I answered a ad for an original band looking for a singer.They hired me and now I was in two bands Victim and Idol Rumors. The two bands actually played on a multi band bill and I sang for them both that night. That was the last time I played with Victim.

Idol Rumors was to occupy my musical career for the next five years. We played Deep Ellum for free and some really cool festivals. We weren't getting noticed and weren't going anywhere. The next rung on the ladder seemed impossibly high to grasp. Since the band wasn't playing much I got bored and decided I had time to start a side project.

Once again I changed direction. I answered a ad "Acoustic Guitarist Seeks Vocalist For Duo". That is where I met Wayne. Wayne did all the booking and soon we were playing steady 4-5 nights a week. I no longer had time to be in Idol Rumors. I decided that I would rather be a working musician than an aspiring rockstar, so I quit the band. Wayne and I called ourselves "Long Time Gone". Playing with Wayne was like going to show business school. He taught me stage presence and how to read and interact with the audience. He taught me how to pace a set and chose material. We played together for only a year, but I played more gigs in that year than I ever had before. We played 47 nights in a row once and I was exhausted. I was working a full time day job at Ecolab and playing every night. We both started using drugs to keep us going. I realized I was starting to have a real problem. I caught myself in time and quit on the spot. Wayne wasn't able to stop and I knew I had to get away from him or I would get dragged down with him. We got into a screaming fist fight at a gig and that was that. School was out.

I tried to keep the acoustic thing going but didn't have enough self confidence in myself in my guitar playing to pull it off. I hired two guitarist and formed a acoustic trio called Sideshow. One of the guys didn't like performing in front of a audience. So we became a duo. That didn't work out. So I was on my own. I concentrated on work and family. I wasn't playing and was miserable and I took it out on everyone around me.

 

My First Memories

April 26, 2014

These are Shaun's words, straight out of his autobiography: "Outlaw- Memories of My Life". Shaun wrote it a few months before he passed.

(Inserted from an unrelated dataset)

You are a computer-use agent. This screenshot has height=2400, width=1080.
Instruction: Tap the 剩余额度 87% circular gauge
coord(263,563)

My name is Shaun Michael Clancy. Most people know me by my stage name Shaun Michaels. I chose to perform under my middle name to protect my family from any unwanted embarassment or publicity. 

I was born in Cedar Rapids, Iowa on September 1,1960. My parents moved to Dallas, Texas when I was around two years old. I am glad I was raised in the south because I think that people here are some of the finest in this country.

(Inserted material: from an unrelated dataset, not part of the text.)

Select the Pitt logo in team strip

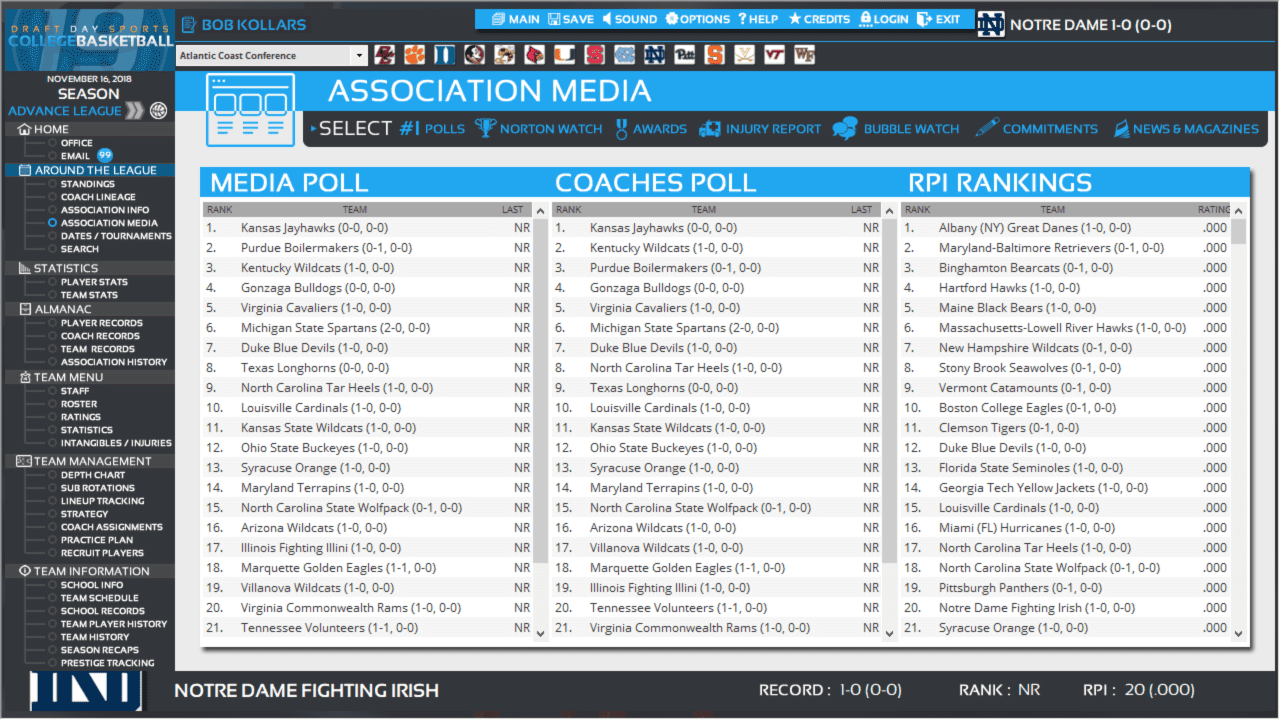pos(684,56)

I have lived an awesome and incredible life. On some level I got everything I ever wanted and on other levels more than I ever dreamed or deserved.

My earliest memory is when I was between 1-2 years old standing in my crib and there was a record player playing a song about Little Tommy Turtle. Even at that age music is a big part of my memory.

I grew up in a house filled with music. My mom loved country music and we never missed a episode of Hee Haw. My dad liked pop rock of the time. He dug the Beatles,and folk groups like Peter, Paul and Mary. The Mamas and the Papas and stuff like that. When I was little I remember listening to pop and country music all day while my mom did housework. 

I have a brother who is five years older than me. Dan was a strong musical influence on me. The music he listened to was a eclectic mix of country and rock. The current rock of the time was the Beatles, the Who, the Rolling Stones. as well as groups like the Eagles, America and off the wall stuff like Dr. Hook and Elvin Bishop. I was exposed to the music he was listening to. He took me to my first rock concert which was Chicago.

My sister Sheila was a brain. She always made high grades and the only one of us kids to go to college. My sister influenced me also, by her example as a avid reader.

As a little kid I built a small stage and played lead tennis racket while I sang Beatle songs. I was rehearsing even then, but I didn't know it at the time.